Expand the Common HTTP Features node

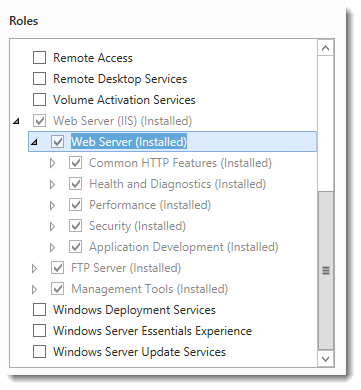pyautogui.click(x=52, y=163)
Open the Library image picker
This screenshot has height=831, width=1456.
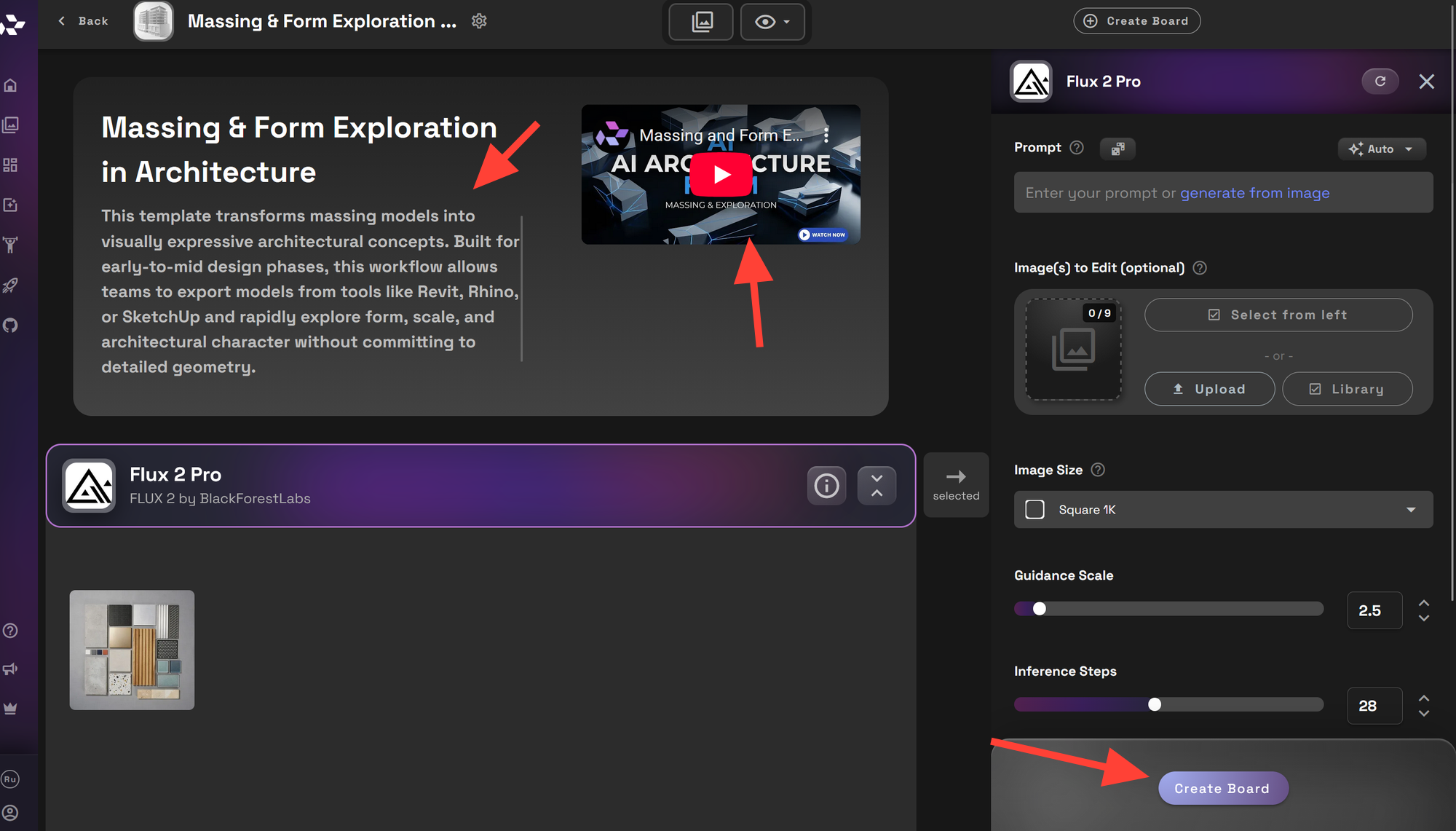(x=1347, y=389)
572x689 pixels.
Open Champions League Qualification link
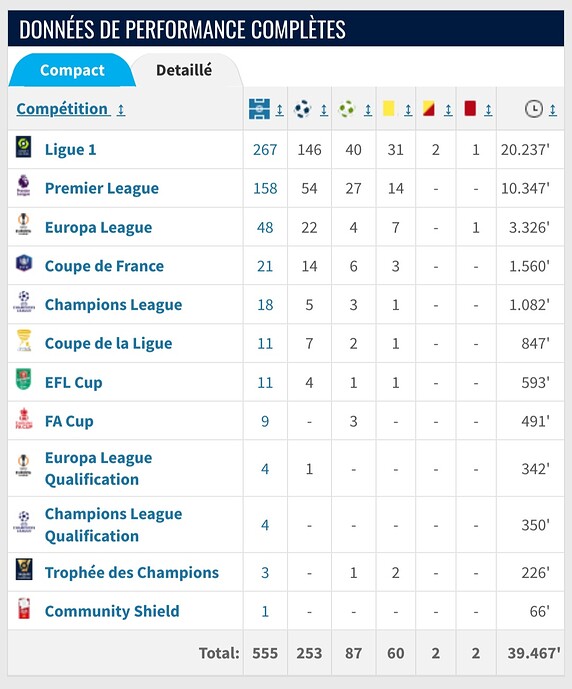(113, 525)
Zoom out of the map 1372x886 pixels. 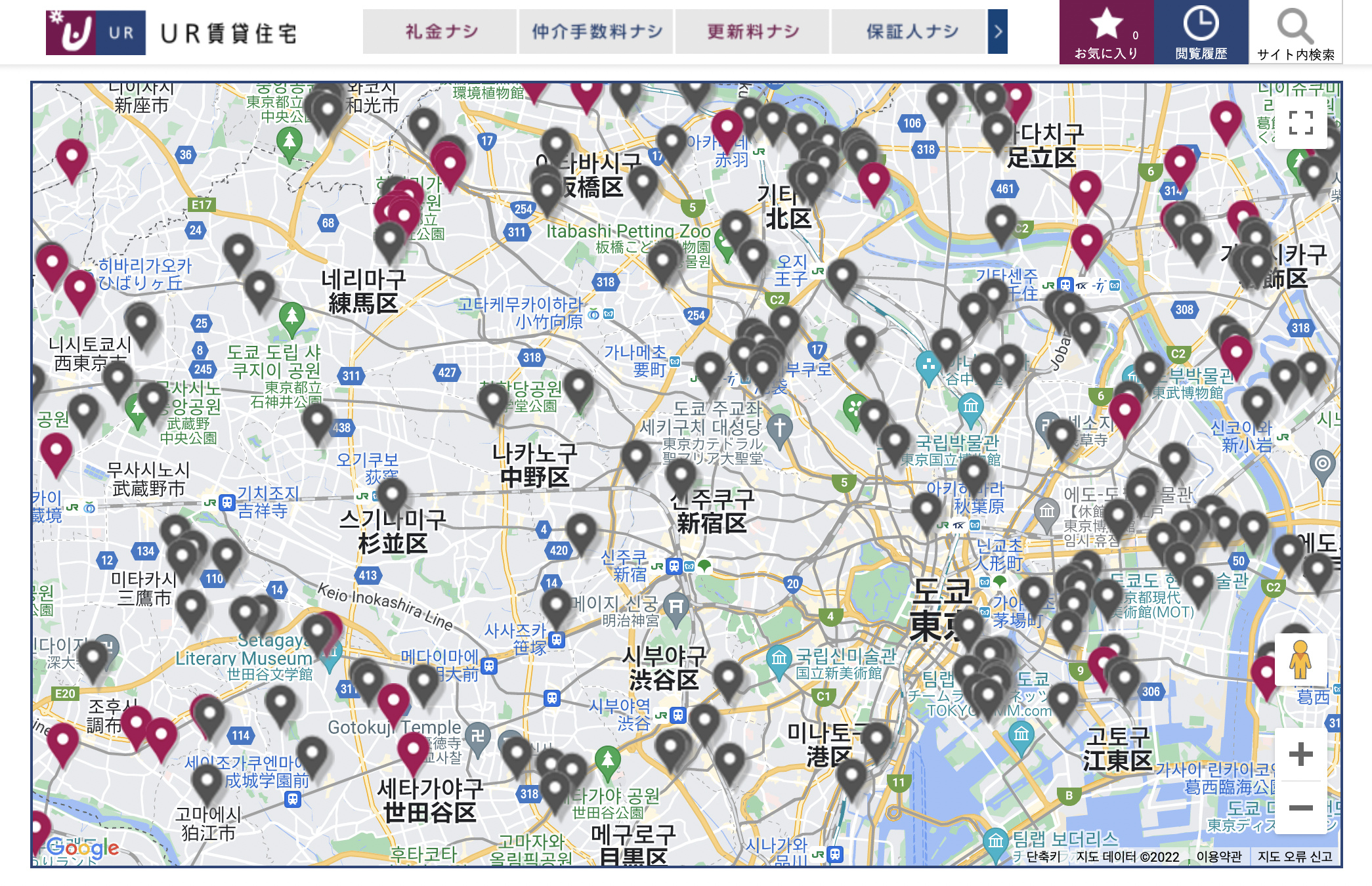point(1300,808)
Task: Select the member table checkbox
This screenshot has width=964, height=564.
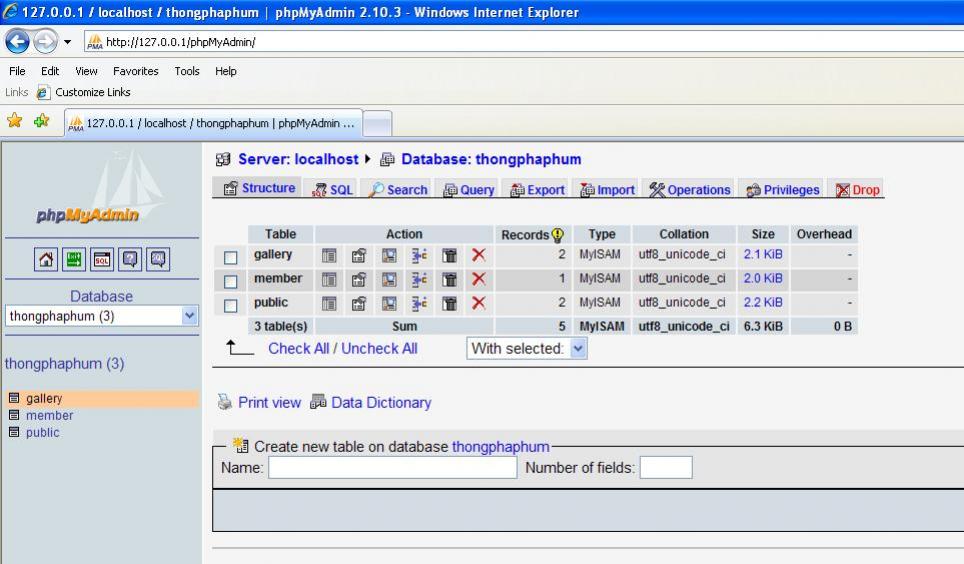Action: pos(230,281)
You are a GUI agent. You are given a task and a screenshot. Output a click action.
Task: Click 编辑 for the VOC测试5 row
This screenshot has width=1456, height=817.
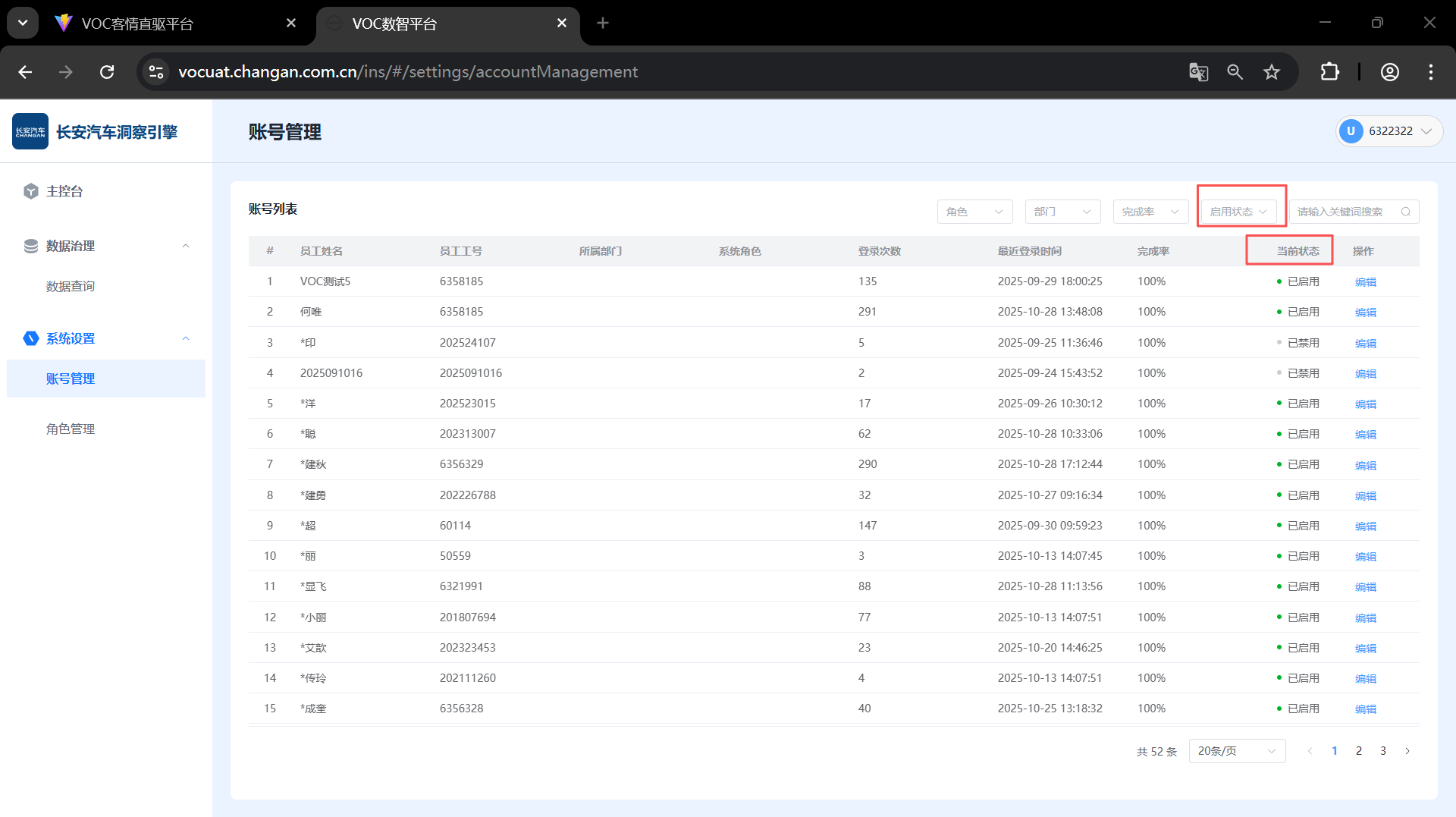[1365, 281]
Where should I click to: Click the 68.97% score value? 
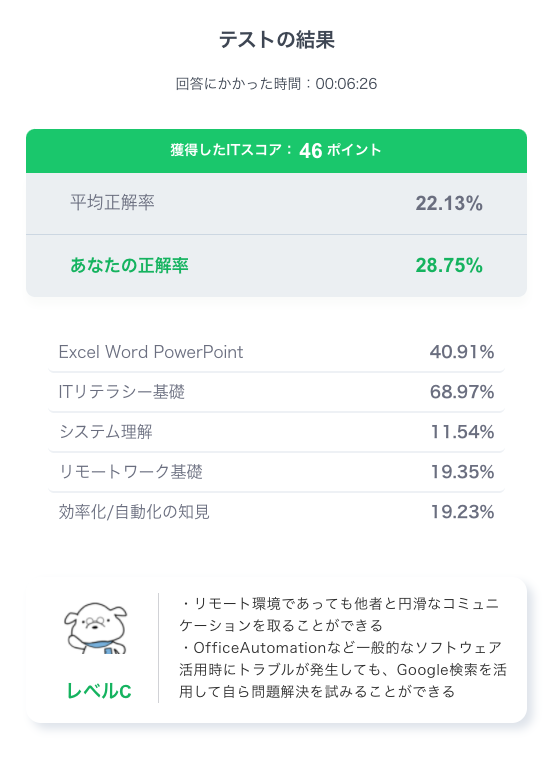(x=462, y=392)
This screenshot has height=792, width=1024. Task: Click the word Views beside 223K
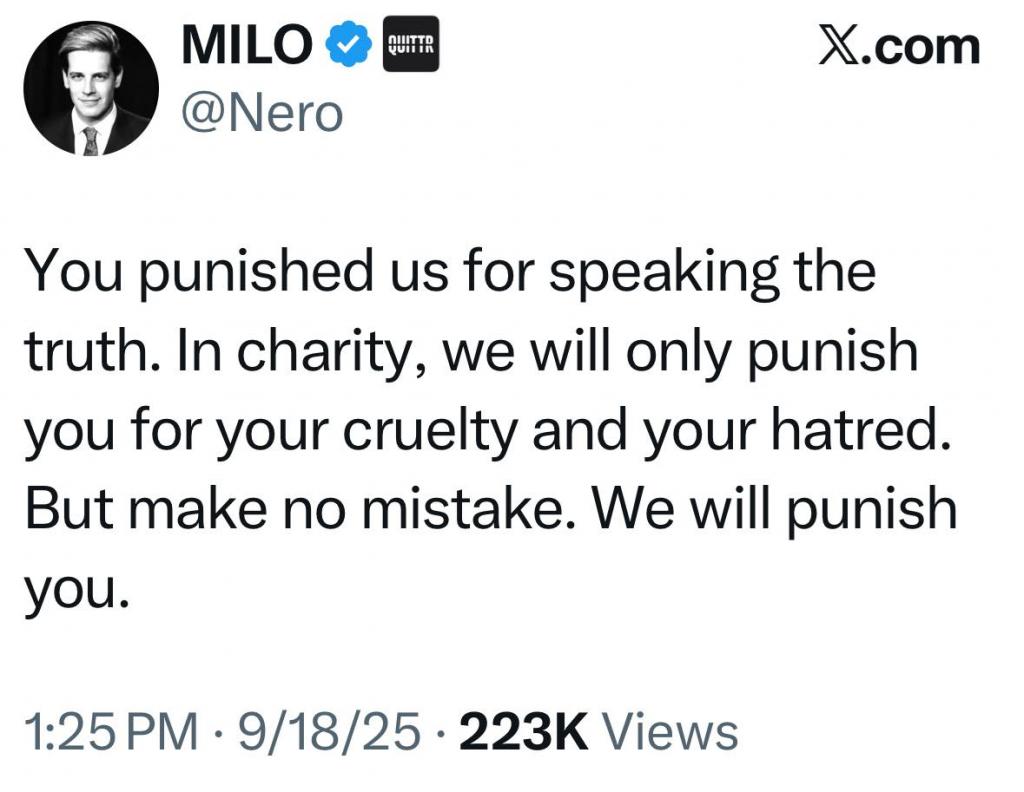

--------------------------------------------------

◆ Short problem
Identify every line in the material above that contains the string "Open", and copy each of those lines. Case counts.

◆ Right answer
Open the Library image picker
Open Champions League Qualification link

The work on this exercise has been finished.